Foi a esta promíscua amálgama de
ideologias e interesses (dos negócios aos partidários), que o PS de António
Costa, contra todos os Assis nele infiltrados, decidiu dizer não, porventura
antevendo o risco de poder vir a perder o que resta da sua identidade social diluindo-se
numa prática política que tudo submete ao poder dos mercados. De pronto, a
histeria instalou-se na direita. Na direita dos políticos, dos comentadores,
dos analistas TINA do pensamento único sem lugar a alternativas, dos democratas
com pânico de, afinal, a democracia poder funcionar, todos manifestando uma
incontida ira contra os evitáveis riscos de aventuras políticas ao arrepio da
vontade de Bruxelas/Berlim. Costa é acusado de falta de ética, de golpista, de
traição (o episódio Seguro…). A perspectiva de um governo à esquerda é
caracterizada como ‘fraude eleitoral’, até mesmo como ‘golpe de estado’! Nunca
como agora surgiram tantos especialistas em marxismo, leninismo, marxismo-leninismo,
trotskismo e afins. Duvida-se que 1% sequer dos que esgrimem esses conceitos,
as mais das vezes utilizados apenas para apostrofar adversários ou evidenciar
negros presságios, saiba um mínimo do que eles envolvem. Nos seus raciocínios
estereotipados, pensarão talvez que bastará a simples invocação do nome para incutir
o terror desejado!
Não podem ignorar-se num futuro
governo das esquerdas as dificuldades próprias de partidos com programas muito
diferentes em áreas sensíveis, embora as grandes divergências entre PS e os
partidos à sua esquerda – em torno do Tratado Orçamental (TO), Euro e
renegociação da dívida – aparentem ser mais teóricas que práticas. Em teoria,
o PS afirma-se a favor do Euro e do TO, contra a renegociação da dívida;
Bloco e PCP dizem-se contra as duas primeiras, lutam pela
terceira. Na prática, no entanto, é possível observar:
-
Sobre o TO,
é hoje quase unânime a opinião de que é impossível de cumprir, nomeadamente no
preceito de redução da dívida para 60% do PIB em ‘apenas’ 20 anos, nas
condições económicas actuais (daí o PS falar na necessidade de uma leitura inteligente do Tratado, que mais
não é que a sua derrapagem inevitável).
-
Quanto ao Euro,
as assimetrias da sua construção só agora começam a ser evidenciadas e com
enorme brutalidade, a nível económico e nomeadamente nos efeitos sociais: na
prática todos estão de acordo que não pode continuar como está. Necessita,
pois, de um maior amadurecimento para se confirmar como moeda inviável levando,
portanto, à sua alteração ou mesmo à sua rejeição.
-
Por último, a renegociação da dívida irá colocar-se, mais cedo ou mais tarde
(quanto mais tarde o for, maior a probabilidade de os seus efeitos serem mais
desastrosos para todos, devedores e credores). Sabendo-se ser inevitável, falta
apenas saber quando irá acontecer. Um dos actuais “vice” de Costa (Pedro Nuno
Santos) foi co-autor (com F. Louçã, R. Cabral e Eugénia Pires) de uma proposta (modesta?)

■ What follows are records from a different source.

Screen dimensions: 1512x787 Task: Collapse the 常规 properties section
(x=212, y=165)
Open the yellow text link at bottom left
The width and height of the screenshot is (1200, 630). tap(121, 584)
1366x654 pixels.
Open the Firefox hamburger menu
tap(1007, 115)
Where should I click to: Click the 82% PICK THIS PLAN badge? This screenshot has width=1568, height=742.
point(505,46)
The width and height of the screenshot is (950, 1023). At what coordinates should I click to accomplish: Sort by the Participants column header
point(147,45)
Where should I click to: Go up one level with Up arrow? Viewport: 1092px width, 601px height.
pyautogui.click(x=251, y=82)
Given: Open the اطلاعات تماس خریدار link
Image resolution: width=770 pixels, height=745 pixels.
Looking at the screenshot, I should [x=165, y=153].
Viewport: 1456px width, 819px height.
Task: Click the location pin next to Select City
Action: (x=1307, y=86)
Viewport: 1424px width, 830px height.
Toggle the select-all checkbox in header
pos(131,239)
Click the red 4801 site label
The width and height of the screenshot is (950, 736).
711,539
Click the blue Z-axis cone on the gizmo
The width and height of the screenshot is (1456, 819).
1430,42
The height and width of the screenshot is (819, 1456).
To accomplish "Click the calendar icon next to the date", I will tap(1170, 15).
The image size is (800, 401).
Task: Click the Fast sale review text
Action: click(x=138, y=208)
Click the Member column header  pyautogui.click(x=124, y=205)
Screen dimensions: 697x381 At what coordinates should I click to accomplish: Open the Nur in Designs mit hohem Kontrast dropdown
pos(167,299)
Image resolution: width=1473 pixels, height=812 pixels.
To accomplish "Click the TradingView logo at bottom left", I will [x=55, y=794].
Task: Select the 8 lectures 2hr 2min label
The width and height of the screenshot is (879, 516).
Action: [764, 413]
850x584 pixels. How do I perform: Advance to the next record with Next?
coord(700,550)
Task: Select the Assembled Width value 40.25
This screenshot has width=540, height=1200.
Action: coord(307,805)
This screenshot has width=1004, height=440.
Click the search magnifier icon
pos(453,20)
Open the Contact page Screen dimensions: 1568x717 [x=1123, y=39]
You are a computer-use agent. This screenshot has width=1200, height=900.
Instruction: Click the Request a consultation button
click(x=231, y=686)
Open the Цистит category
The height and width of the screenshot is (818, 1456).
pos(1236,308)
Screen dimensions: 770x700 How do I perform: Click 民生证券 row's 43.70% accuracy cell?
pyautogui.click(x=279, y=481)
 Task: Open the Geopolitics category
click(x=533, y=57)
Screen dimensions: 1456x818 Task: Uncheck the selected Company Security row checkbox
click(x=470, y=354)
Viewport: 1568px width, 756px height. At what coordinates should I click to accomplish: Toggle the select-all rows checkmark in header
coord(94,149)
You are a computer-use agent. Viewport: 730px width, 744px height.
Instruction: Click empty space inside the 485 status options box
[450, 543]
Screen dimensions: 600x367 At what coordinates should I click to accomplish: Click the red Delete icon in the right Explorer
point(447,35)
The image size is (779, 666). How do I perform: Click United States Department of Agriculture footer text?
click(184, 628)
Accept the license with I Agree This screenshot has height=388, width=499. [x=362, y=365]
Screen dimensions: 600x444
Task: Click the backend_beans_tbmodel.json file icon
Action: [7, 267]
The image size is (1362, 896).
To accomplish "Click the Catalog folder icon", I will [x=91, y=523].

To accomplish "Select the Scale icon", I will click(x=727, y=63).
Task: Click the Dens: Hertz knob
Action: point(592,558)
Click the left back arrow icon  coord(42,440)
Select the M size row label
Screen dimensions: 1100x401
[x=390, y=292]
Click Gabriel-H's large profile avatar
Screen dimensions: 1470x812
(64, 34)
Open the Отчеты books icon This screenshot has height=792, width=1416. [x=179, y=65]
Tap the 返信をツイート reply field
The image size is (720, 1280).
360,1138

de renegociação da dívida.
Perante a cada vez mais evidente
degradação das condições financeiras – a nível nacional, europeu e até mundial
– a tarefa de António Costa e dos seus prováveis parceiros de esquerda no
suporte de uma solução destinada acima de tudo a apear o poder totalitário da austeridade e em repor um mínimo de
decência na vida colectiva afigura-se tremendamente difícil. Após as eleições,
a esquerda (PS, BE, PCP) viu-se confrontada com um dilema político: assumir os
resultados para, na sequência da campanha, estabelecer um acordo histórico para governar, travando a austeridade, ciente dos
riscos de afrontar uma situação de extrema debilidade financeira, com perspectivas
de agravamento; ou, na avaliação desses riscos, por mero tacticismo evitar o
acordo e aguardar melhor oportunidade para derrubar o governo já empossado, permitindo
à direita continuar no poder mantendo a austeridade permanente – além de não
garantir sucesso, esse tacticismo acabaria por alienar todo o apoio eleitoral. A
decisão, para além de todos os calculismos e pesados os riscos e os
compromissos, só podia ser devolver às pessoas a vida roubada pela austeridade.